En effet, que Michel Barnier taxe les riches, aux Échos, on n’y croit pas : « ‘Le chiffrage a été réalisé […] sans tenir compte des effets comportementaux qui ne sont pas chiffrables’, peut-on lire dans les documents publiés par Bercy. Autrement dit, les foyers concernés pourraient très bien revoir la structure de leurs revenus ou leurs méthodes d’optimisation pour éviter d’être surtaxés l’année prochaine ou les suivantes. L’État pourrait alors faire une croix sur ses 2 milliards… » Car de toute façon, il existe tout un panel de mécanismes aux noms plus barbares les uns que les autres pour permettre aux plus riches d’échapper à cette contribution exceptionnelle. « Les milliardaires peuvent dormir tranquille, commente l’économiste Gabriel Zucman, concrètement, la mesure ne va pas les toucher. »
Depuis, les députés d’opposition ont amendé et voté pour que cette contribution soit élargie, pérenne et non exceptionnelle. « Victoire ! », s’emportait la cheffe des députés insoumis Mathilde Panot.

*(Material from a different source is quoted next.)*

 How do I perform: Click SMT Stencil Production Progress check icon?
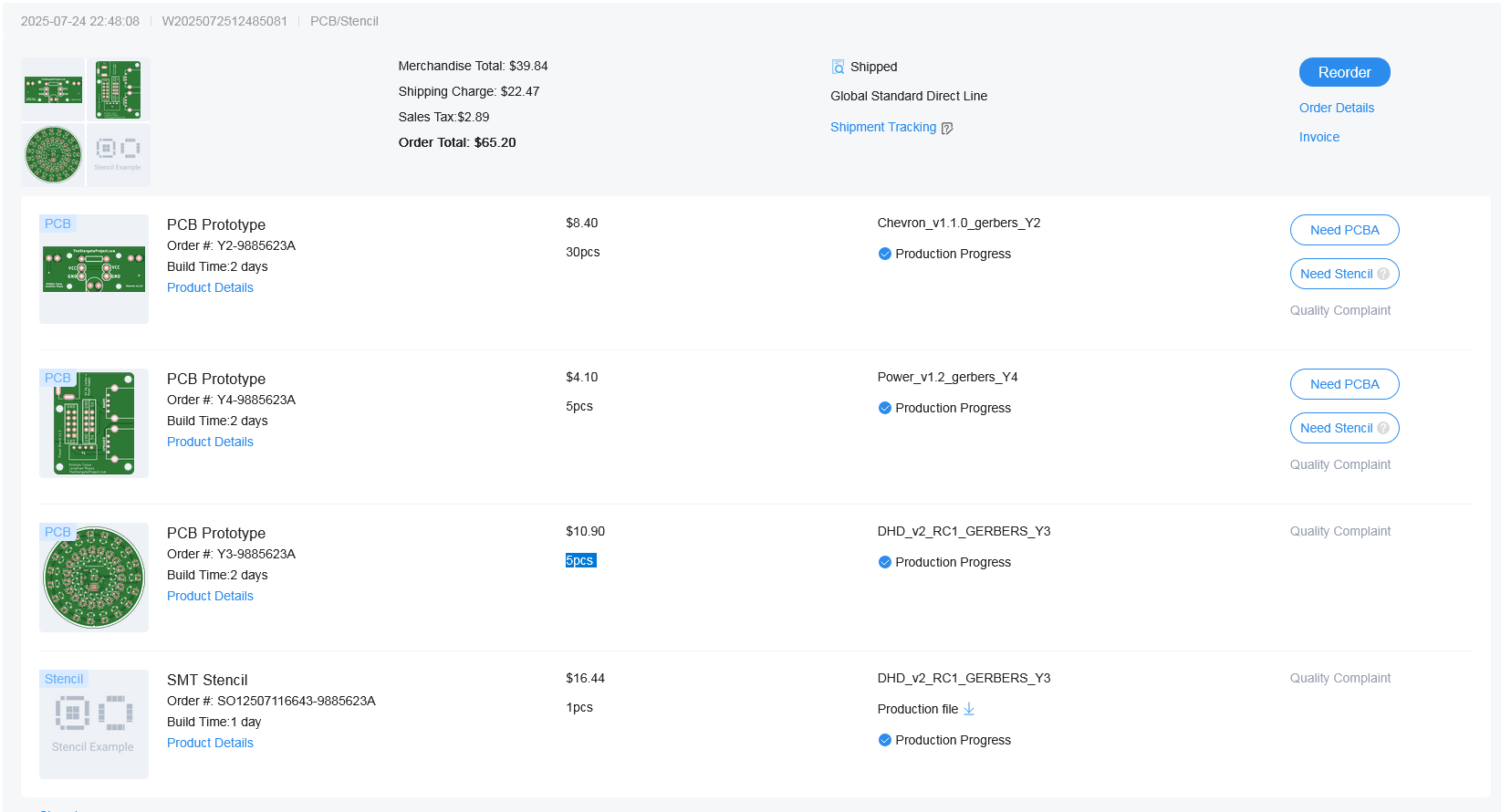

Tout ça pour… finir aux poubelles de l’Assemblée à coups de 49.3.« Peu importe les montants : c’est le raisonnement qui compte », écrivait également Jean-Luc Mélenchon. Cela commence à faire beaucoup de victoires de la gauche qui ont un amer goût de défaites ces temps-ci.

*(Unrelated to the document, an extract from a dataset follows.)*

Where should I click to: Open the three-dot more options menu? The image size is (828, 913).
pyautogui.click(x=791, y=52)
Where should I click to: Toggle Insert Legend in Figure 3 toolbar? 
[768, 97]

Les petites victoires d’aujourd’hui, quasi symboliques par rapport aux enjeux financiers, pour une fiscalité plus juste pourront construire une base pour des victoires plus conséquentes demain, si la gauche devient majoritaire. Il sera nécessaire, alors, de s’attaquer aux mécanismes qui facilitent l’optimisation fiscale des plus riches, l’évasion fiscale et la fraude fiscale.